Referendum giustizia si può firmare online/ Spid e firma digitale: come funziona

- Mirko Bompiani

Referendum giustizia, da oggi è attiva la piattaforma per la raccolta delle firme digitali per i sei quesiti promossi da Lega e Radicali

Referendum Giustizia
Referendum Giustizia Lega-Radicali: Giulia Bongiorno e Matteo Salvini (LaPresse, 2021)

Prosegue la raccolta firme per il referendum sulla giustizia e arriva un’importante novità. A partire da oggi, venerdì 1 ottobre 2021, è possibile usufruire della piattaforma online per la raccolta delle firme digitali sui sei quesiti referendari promossi da Lega e Radicali. Ricordiamo che appena mercoledì il Consiglio dei ministri aveva dato il via libera al dl con la proroga di un mese dei termini in scadenza per i referendum.

Ma come funziona la raccolta firme online per il referendum sulla giustizia? Molto semplice: al posto dei moduli referendari basta un computer e non c’è bisogno di un autenticatore delle firme. Ogni cittadino può promuovere l’iniziativa: basta lo Spid, in alternativa la firma digitale. Sufficiente accedere al link: https://www.comitatogiustiziagiusta.it/.

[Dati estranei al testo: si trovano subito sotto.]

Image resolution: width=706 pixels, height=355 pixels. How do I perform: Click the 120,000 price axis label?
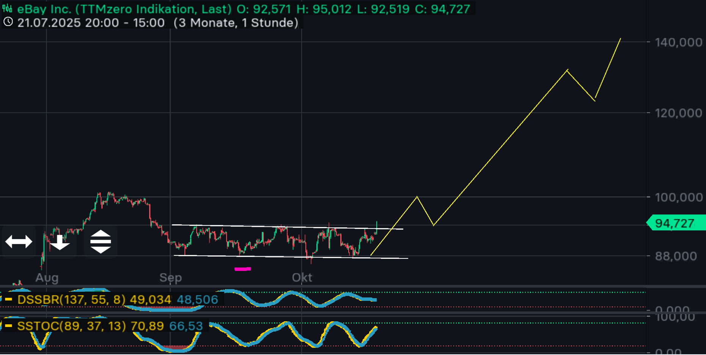pos(678,113)

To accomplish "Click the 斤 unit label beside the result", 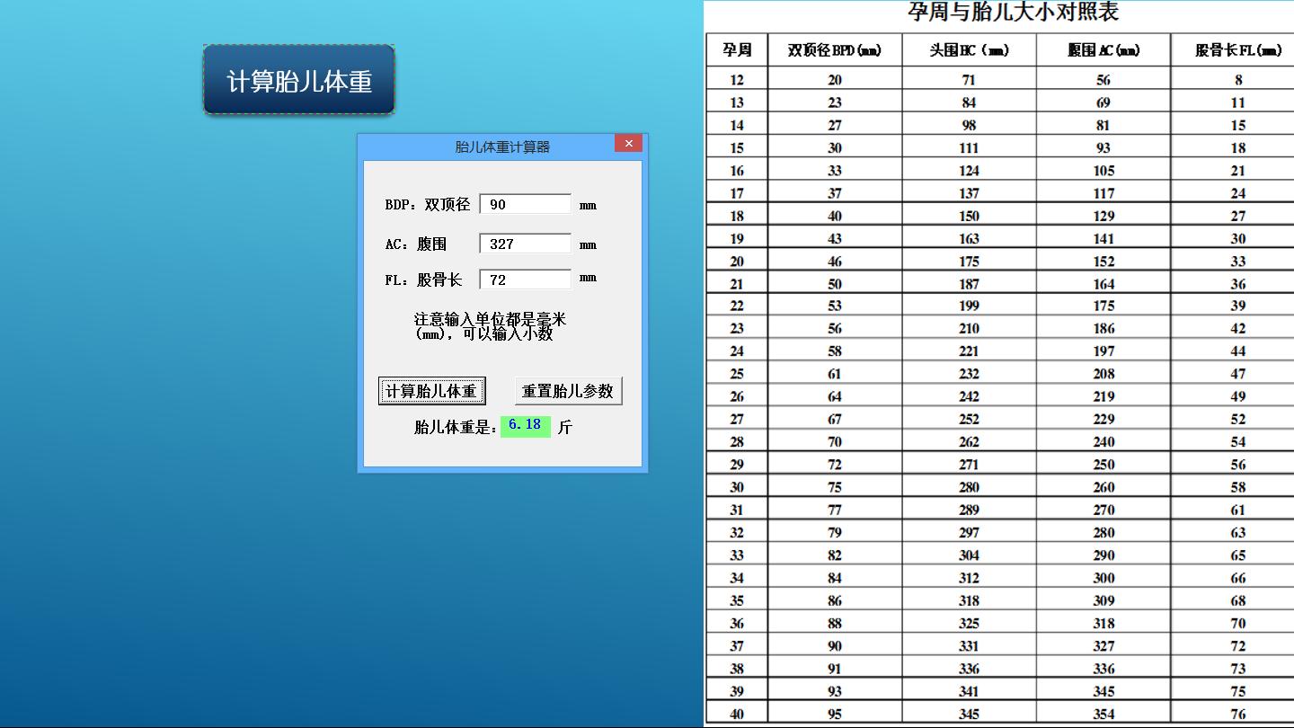I will pyautogui.click(x=565, y=426).
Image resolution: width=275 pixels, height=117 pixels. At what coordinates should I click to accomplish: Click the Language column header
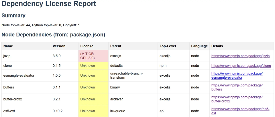(199, 46)
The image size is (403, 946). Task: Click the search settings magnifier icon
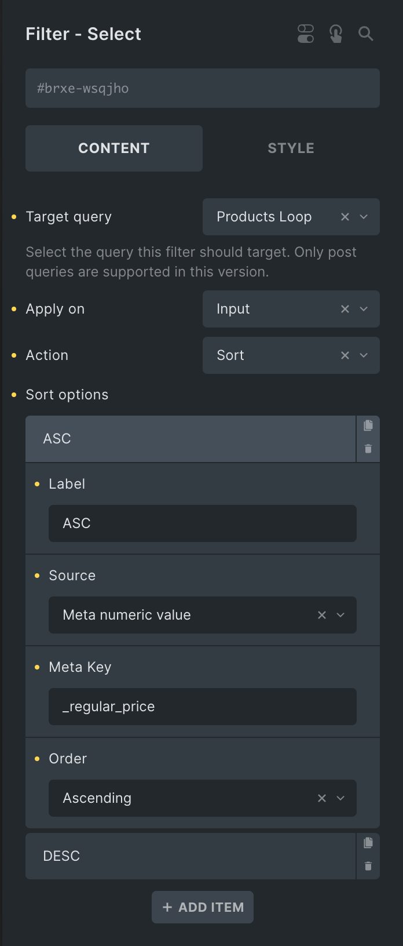366,34
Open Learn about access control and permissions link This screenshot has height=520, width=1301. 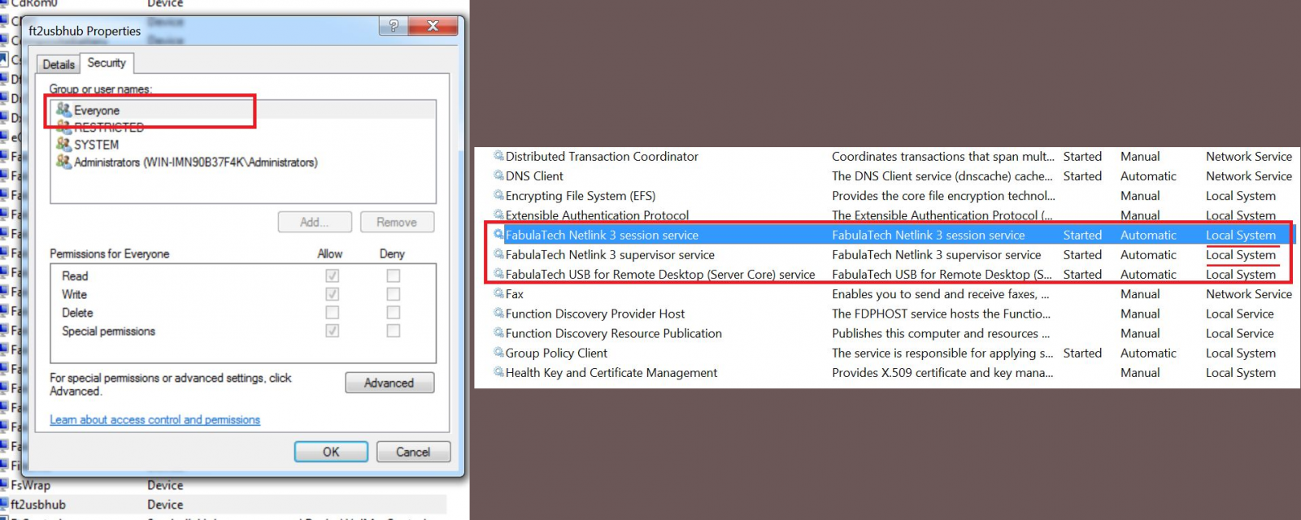(x=154, y=420)
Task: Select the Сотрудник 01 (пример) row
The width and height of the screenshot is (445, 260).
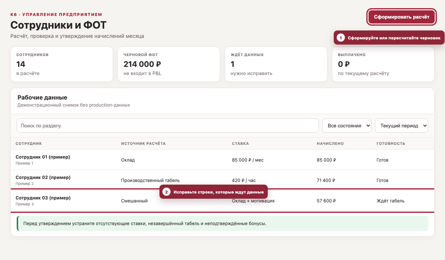Action: [x=223, y=160]
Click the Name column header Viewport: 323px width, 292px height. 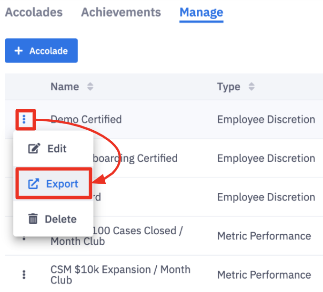65,87
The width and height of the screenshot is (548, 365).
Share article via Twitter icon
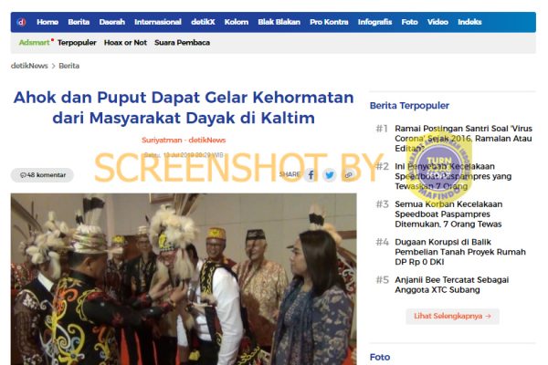329,174
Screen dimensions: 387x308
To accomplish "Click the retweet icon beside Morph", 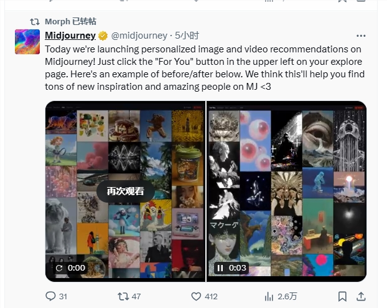I will [35, 21].

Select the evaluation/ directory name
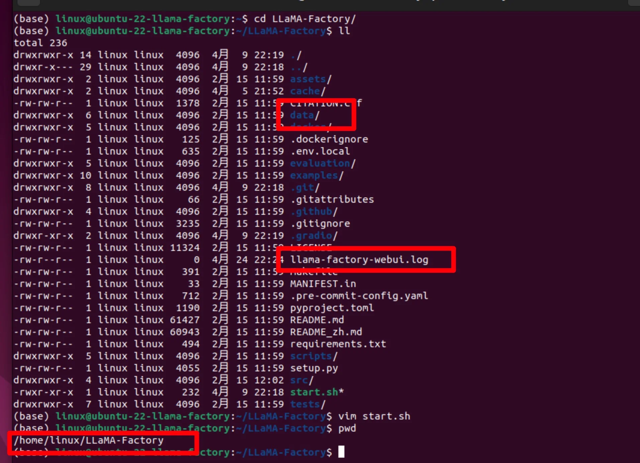[323, 163]
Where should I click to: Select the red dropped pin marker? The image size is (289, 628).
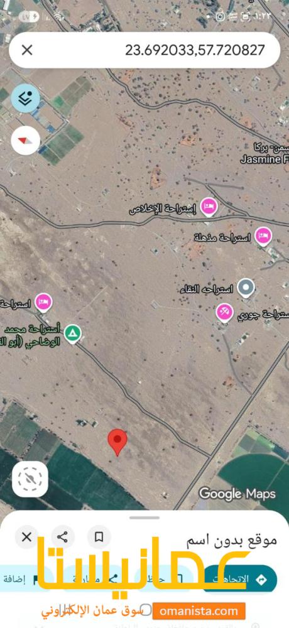click(117, 443)
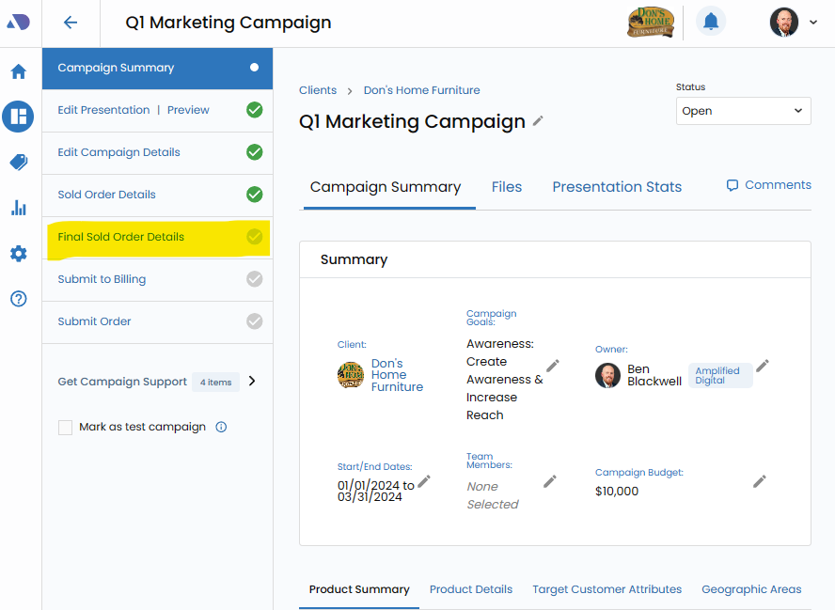Click Clients breadcrumb link
Viewport: 835px width, 610px height.
click(318, 90)
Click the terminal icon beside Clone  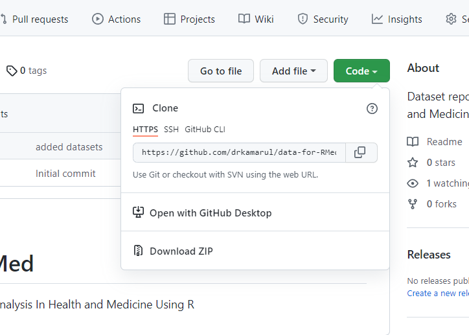(138, 108)
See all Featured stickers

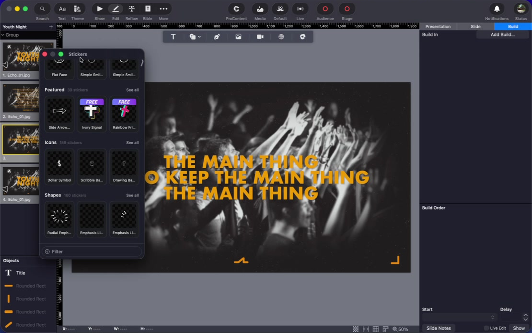click(x=132, y=90)
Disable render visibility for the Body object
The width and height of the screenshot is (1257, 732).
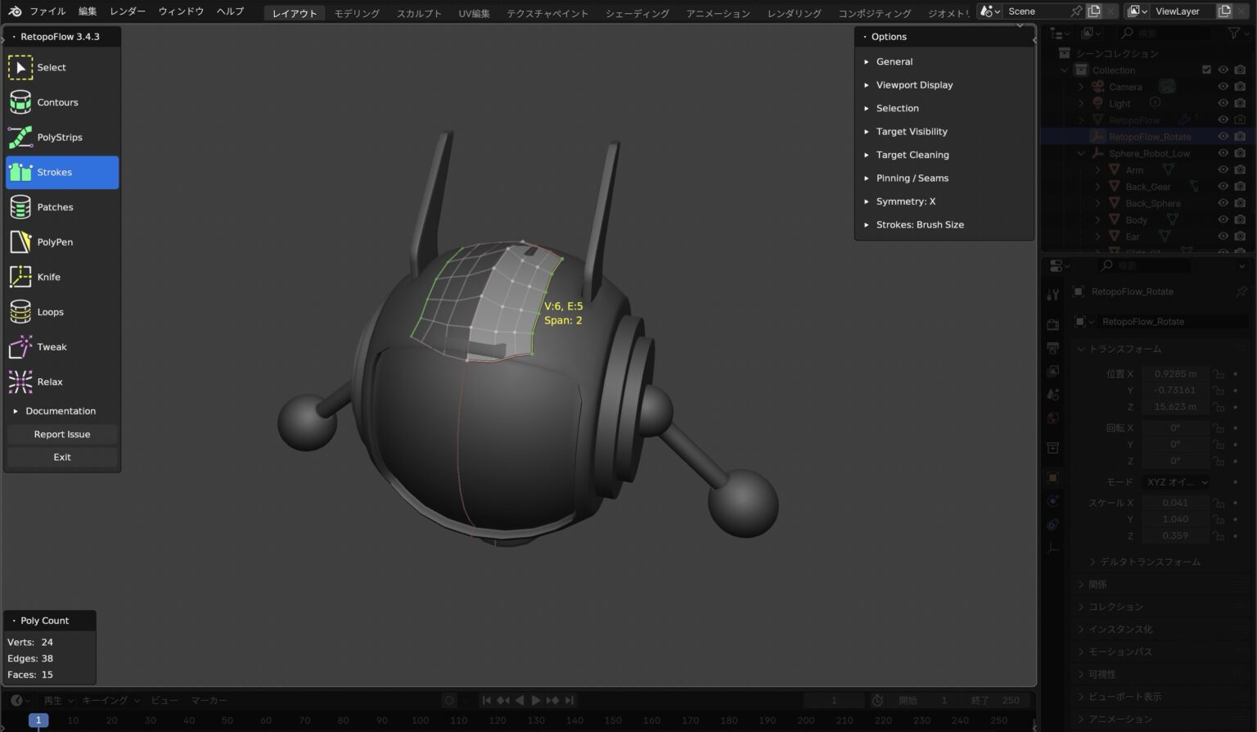pyautogui.click(x=1240, y=219)
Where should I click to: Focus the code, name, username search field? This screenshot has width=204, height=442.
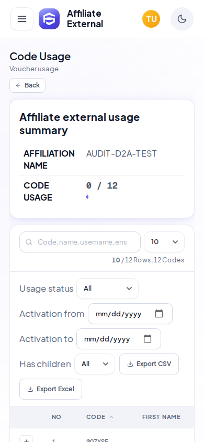(x=80, y=242)
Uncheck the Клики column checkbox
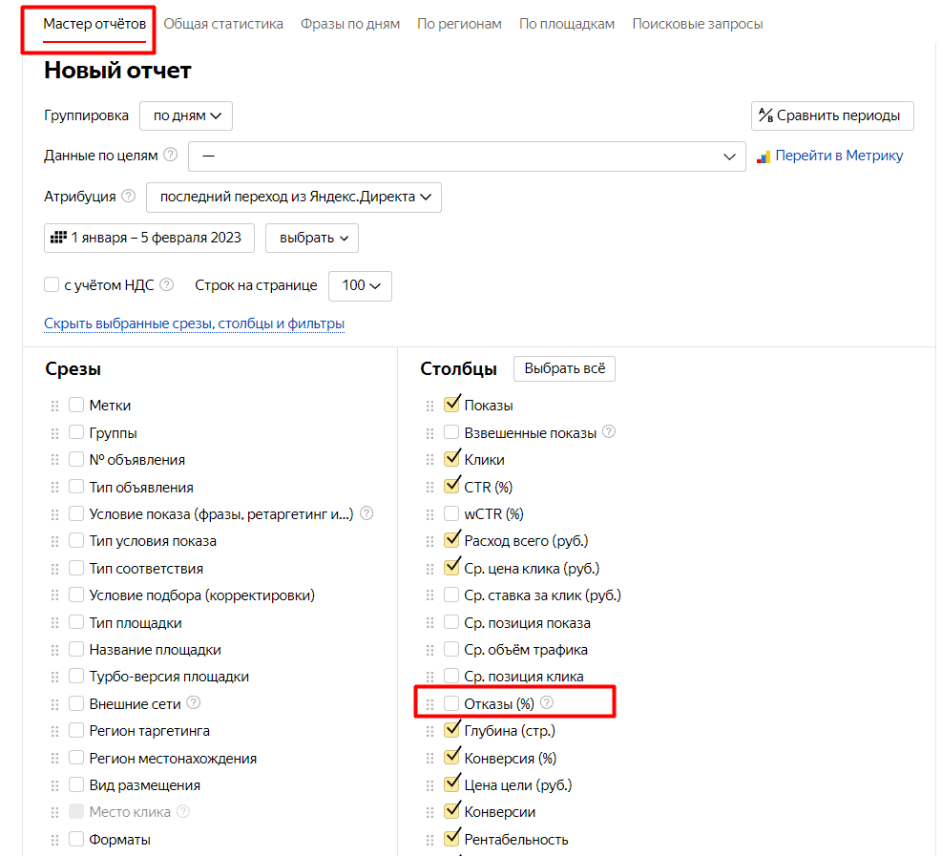Screen dimensions: 942x856 pos(451,459)
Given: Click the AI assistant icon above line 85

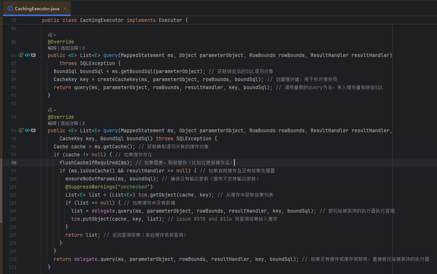Looking at the screenshot, I should coord(50,35).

Referendum giustizia si può firmare online

La possibilità di firmare il referendum sulla giustizia online è un importante passo in avanti: come accade in altri Paesi europei, non sarà più necessario allestire banchetti e utilizzare moduli specifici e affidarsi al formato digitale. Ricordiamo che è comunque previsto un controllo preventivo per evitare firme multiple da parte della stessa persona. Queste le parole di Sergio Ravelli, consigliere generale del Partito Radicale: «Si tratta di una svolta importante per il nostro Paese. Anche se la raccolta pubblica delle firme presso i tavoli resta una modalità importante di dialogo con i cittadini, la firma on line può rafforzare e facilitare l’accesso agli strumenti di democrazia diretta per eccellenza: i referendum e le leggi di iniziativa popolare».